» **WORK INSTRUCTION**:
Print the range of lines that opens with the line containing "Request Callback (131, 2449)" and closes with the last line of the listing. Include both ends; print nothing more.

+++ INPUT +++

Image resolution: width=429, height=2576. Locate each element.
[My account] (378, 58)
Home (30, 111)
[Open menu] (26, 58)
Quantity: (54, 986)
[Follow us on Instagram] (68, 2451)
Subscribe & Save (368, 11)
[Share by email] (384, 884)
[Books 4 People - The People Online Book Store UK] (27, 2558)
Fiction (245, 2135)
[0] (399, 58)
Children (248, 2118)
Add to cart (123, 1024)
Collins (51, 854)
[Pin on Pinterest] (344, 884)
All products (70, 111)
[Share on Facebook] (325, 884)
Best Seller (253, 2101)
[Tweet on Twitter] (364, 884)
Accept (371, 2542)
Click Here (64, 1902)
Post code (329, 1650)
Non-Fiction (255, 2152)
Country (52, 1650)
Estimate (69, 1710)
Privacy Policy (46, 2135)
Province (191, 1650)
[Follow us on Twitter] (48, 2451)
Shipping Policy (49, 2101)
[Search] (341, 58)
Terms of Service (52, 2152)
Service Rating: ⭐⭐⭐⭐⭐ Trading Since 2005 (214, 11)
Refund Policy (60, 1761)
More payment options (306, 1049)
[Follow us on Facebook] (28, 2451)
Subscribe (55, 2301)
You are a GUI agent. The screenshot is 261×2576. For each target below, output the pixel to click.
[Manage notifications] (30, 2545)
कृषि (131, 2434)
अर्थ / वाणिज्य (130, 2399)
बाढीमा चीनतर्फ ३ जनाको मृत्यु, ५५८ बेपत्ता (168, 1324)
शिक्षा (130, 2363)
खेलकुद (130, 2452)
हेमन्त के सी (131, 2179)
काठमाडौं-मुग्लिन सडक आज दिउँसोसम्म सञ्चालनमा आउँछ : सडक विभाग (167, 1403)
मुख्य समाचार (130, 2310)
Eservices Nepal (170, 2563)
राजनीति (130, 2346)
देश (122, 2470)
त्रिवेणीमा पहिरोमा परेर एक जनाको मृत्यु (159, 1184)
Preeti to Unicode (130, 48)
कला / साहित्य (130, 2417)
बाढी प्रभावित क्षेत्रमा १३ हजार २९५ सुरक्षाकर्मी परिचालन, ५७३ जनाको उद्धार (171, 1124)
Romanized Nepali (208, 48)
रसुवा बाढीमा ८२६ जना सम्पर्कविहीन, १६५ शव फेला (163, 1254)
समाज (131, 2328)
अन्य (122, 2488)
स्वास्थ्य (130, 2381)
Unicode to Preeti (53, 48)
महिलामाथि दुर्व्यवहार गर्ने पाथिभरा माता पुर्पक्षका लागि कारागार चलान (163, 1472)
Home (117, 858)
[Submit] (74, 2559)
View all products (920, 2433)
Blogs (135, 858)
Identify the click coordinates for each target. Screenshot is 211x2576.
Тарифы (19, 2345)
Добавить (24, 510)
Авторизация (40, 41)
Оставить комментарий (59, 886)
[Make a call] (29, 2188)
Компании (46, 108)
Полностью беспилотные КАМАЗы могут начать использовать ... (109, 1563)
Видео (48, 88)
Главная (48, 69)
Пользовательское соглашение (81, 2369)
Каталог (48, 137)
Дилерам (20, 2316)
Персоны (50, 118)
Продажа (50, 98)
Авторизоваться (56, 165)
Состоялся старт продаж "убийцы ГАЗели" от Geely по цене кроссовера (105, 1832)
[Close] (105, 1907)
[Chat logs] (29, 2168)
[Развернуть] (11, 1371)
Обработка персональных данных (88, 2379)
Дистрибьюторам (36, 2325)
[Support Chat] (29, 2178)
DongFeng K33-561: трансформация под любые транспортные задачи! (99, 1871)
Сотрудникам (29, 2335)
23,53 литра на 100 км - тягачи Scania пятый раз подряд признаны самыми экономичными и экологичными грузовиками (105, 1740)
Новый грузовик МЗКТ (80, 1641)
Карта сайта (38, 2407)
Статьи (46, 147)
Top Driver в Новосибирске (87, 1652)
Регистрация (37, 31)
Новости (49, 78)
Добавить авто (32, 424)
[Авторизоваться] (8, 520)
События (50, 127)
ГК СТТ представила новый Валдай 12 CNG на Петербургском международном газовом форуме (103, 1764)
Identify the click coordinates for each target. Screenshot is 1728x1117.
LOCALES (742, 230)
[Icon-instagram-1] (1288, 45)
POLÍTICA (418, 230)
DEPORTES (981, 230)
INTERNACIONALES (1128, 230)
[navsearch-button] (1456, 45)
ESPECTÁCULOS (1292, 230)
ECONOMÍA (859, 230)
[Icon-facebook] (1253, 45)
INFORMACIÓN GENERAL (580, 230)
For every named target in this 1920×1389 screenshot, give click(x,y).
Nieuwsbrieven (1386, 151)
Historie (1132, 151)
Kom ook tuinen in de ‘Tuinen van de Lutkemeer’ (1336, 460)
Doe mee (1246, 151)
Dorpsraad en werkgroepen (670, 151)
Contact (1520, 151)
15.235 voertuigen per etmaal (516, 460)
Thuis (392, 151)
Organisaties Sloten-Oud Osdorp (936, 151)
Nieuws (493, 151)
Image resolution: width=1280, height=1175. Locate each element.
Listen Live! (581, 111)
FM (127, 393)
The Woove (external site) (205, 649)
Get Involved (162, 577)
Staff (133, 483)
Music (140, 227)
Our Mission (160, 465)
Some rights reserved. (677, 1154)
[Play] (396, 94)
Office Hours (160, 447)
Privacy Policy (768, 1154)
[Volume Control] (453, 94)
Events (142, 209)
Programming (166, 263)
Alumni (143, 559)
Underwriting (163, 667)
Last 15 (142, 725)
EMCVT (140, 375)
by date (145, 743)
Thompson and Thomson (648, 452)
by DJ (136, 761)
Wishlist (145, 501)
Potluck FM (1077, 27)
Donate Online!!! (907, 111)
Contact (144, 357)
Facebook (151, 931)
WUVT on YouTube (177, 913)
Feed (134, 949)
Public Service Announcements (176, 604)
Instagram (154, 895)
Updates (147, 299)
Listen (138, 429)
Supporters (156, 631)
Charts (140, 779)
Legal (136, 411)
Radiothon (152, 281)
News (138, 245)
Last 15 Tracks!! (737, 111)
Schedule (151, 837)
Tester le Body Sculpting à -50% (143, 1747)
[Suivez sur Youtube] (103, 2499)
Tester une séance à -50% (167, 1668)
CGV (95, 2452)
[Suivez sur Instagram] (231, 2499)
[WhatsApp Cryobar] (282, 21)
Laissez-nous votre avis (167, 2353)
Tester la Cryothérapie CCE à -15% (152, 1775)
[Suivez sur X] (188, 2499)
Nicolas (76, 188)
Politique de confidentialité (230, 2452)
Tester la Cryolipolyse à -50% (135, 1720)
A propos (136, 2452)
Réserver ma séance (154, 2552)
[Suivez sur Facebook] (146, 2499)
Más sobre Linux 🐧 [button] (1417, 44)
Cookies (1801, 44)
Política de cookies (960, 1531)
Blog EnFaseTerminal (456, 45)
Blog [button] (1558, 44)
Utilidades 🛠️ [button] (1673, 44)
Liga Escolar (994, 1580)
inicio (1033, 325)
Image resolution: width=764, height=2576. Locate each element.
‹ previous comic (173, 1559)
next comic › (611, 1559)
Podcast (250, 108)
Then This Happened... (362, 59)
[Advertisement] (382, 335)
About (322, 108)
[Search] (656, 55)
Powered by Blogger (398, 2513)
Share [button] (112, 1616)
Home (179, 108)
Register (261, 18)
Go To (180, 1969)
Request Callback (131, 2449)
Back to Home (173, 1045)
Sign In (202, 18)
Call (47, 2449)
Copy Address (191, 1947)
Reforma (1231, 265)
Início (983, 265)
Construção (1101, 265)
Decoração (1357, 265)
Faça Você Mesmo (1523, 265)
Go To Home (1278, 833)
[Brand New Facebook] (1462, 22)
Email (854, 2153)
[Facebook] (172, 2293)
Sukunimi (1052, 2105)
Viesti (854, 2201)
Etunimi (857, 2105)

+++

» **RESPONSE**:
Request Callback (131, 2449)
Back to Home (173, 1045)
Sign In (202, 18)
Call (47, 2449)
Copy Address (191, 1947)
Reforma (1231, 265)
Início (983, 265)
Construção (1101, 265)
Decoração (1357, 265)
Faça Você Mesmo (1523, 265)
Go To Home (1278, 833)
[Brand New Facebook] (1462, 22)
Email (854, 2153)
[Facebook] (172, 2293)
Sukunimi (1052, 2105)
Viesti (854, 2201)
Etunimi (857, 2105)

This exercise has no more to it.